Que faire après avoir écrit un best-seller ?
C’est la question qu’on pourrait poser à Maud Ankaoua. Elle s’empresserait sans doute de dire qu’on décroche son téléphone et qu’on appelle Mathilde Ducrest. Voici un peu la fiction que je m’imagine à la lecture de cet album. Ce n’est sans doute pas aussi simple, mais j’aime l’image.
On a entendu le nom de Maud Ankaoua un peu partout, grâce à son livre évidemment, mais aussi à la radio, dans la presse papier, en conférence et en podcast. Ce n’est pas pour rien : Kilomètre Zéro a été un succès public et de librairie. Un de ces succès qui nous proposent des leçons de vie : changer de manière de voir le monde, vivre avec plus de détachement, se départir du regard de l’autre.
Comme l’autrice le dit sur son site web : « J’avais besoin d’un changement radical, d’apprendre à vivre autrement (…) j’avais trop peur de tomber (…) C’était une question de survie (…) Je sentais que je n’étais plus en résonnance avec mes priorités… » Elle décide donc de bouleverser son regard, de vivre une révolution personnelle.
Pour nous parler de tout cela, elle crée le personnage de Maëlle, qui va voir sa vie de directrice de start-up transformée par un voyage. Forcée par une amie à monter dans un avion pour récupérer le document d’une méthode de bien-être, elle se retrouve au Népal, au pied des montagnes. Monter les sommets de l’Annapurna sera, pour elle, une quête initiatique. Par ce voyage, elle se recentrera sur ses valeurs mais surtout sur le sens véritable de la vie. Au contact de l’univers et de nouvelles rencontres, elle abat le château des cartes mental dans lequel elle vit et se reconstruit. Quand on est tous les jours dans la routine, on ne voit plus les travers de notre monde.
Ça paraît un peu romantique dit comme cela et ça l’est sans doute un peu ! Car l’histoire est chargée d’une belle dose de feel good et d’un brin de romantisme. Mais on est charmés par ce regard bienveillant sur la vie.
Ce qui nous intéresse plus particulièrement ici est l’adaptation de ce succès par Mathilde Ducrest.

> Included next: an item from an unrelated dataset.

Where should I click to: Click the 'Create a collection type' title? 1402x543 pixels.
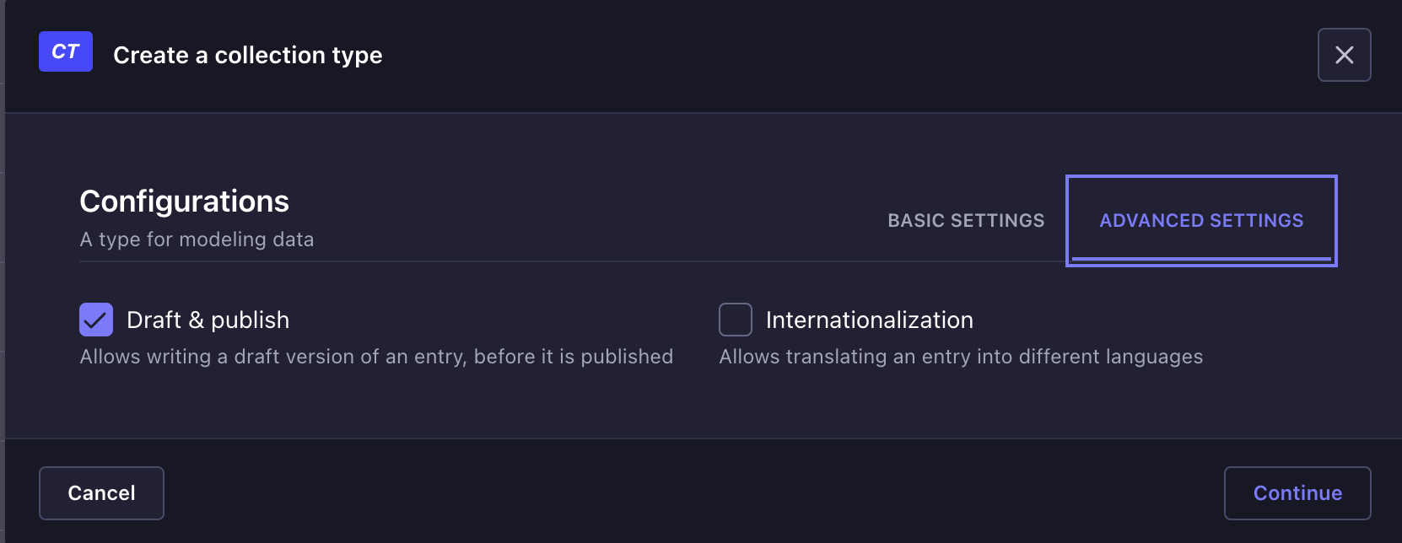point(248,55)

On se souvient de l’autrice, qui en 2024, nous avait enchantés avec Fragile paru aux éditions Casterman. On avait été séduits par son trait et on est ravis de la voir revenir avec une nouveauté. L’illustratrice persiste, signe et confirme un sens profond de la narration graphique. Si le thème des romans de développement personnel ne vous charme pas – vous en avez le droit – vous ne sortirez cependant pas inchangés de cet album. On y retrouve un trait faussement simple et naïf, qui cache une recherche créative profonde. Une lisibilité du dessin, qui nous emmène dans son propos. Mais ce qui est époustouflant dans le travail de Mathilde Ducrest sur cet album, c’est la recherche d’évocations non figuratives pour transporter les lecteurs dans l’univers de Maud Ankaoua et dans un voyage qui est aussi intérieur. Il a fallu trouver de quoi illustrer ces bouleversements. Ce qui est fait avec intelligence et inventivité. Ainsi on découvre, dans le récit, de très bonnes surprises graphiques, presque abstraites, qui émaillent l’histoire.
En outre, et c’est l’autre singularité de cet album, Mathilde Ducrest a travaillé sur les couleurs, leurs sens et leur utilité pour raconter autre chose que ce que le texte amène. De ce festival de lumières et de teintes, on tire un récit augmenté. La narration n’est plus uniquement portée par l’image et le texte, comme la bande dessinée le suppose, elle est aussi soutenue par les couleurs. Celles-ci sont narratives, racontent les émotions et le vécu des personnages. Une troisième voie s’ouvre pour comprendre le récit.
Si donc, comme moi, vous n’êtes pas férus de développement personnel, mais bien passionnés par le dessin et l’illustration, vous trouverez totalement votre bonheur auprès de Mathilde Ducrest et Maud Ankaoua. Ce n’est pas seulement une adaptation, c’est une œuvre graphique en soi.